Finite State has hired Larry Pesce as its Product Security Research and Analysis Director. Pesce will serve as a senior consultant, providing expert guidance and services to product security teams worldwide, including product security program design and development, product red-teaming and penetration testing, software supply chain risk management, and vulnerability management.
Recent research from the Ponemon Institute indicates that six of every ten organizations find it increasingly difficult to quickly respond to new vulnerability disclosures that may impact their devices, a reality that becomes especially painful when zero-day vulnerabilities such as last month’s OpenSSL vulnerability surface.

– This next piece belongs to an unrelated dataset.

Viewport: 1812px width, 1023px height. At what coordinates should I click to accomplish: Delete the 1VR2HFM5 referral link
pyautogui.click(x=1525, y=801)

“Sixty percent of IT and IT security practitioners report that their organizations lack the in-house expertise to stand up a strong security posture and 62% cite a lack of resources,” said Matt Wyckhouse, founder and CEO of Finite State, “I’m confident that, with Larry’s leadership and expertise, he will work closely with our customers to understand their needs, identify their product security gaps, and guide them toward solutions. As our Product Security Research and Analysis Director, Larry will act as an internal voice of our customers to help our product, engineering, R&D, and sales teams develop and deliver the solutions that our customers need right now.”
Pesce has held senior security and research positions at leading cybersecurity and IT services and consulting firms including InGuardians, and NWN Corporation. Earlier in his career, Pesce oversaw IS security at Care New England, a Rhode Island-based healthcare provider. An established cybersecurity thought leader, Pesce serves as a principal instructor and course author at the SANS Institute and has co-hosted the popular Paul’s Security Weekly podcast for more than 15 years.
“Embedded device security has been a passion of mine since the early 2000s. So long ago that it was well before the dawn of what we now refer to as IoT,” said Pesce. “I’m excited to bring my expertise to Finite State to help our customers utilize effective SBOMs, provide actionable results to issues [vulnerabilities], and affect the security of the IoT software supply chain in a positive manner.”
Pesce holds several GIAC certifications, including the Global Industrial Cyber Security Professional (GICSP), the GIAC Certified Incident Handler (GCIH), and the GIAC Assessing and Auditing Wireless Networks (GAWN) credentials. Pesce earned his B.S. in Computer Information Systems from Roger Williams University.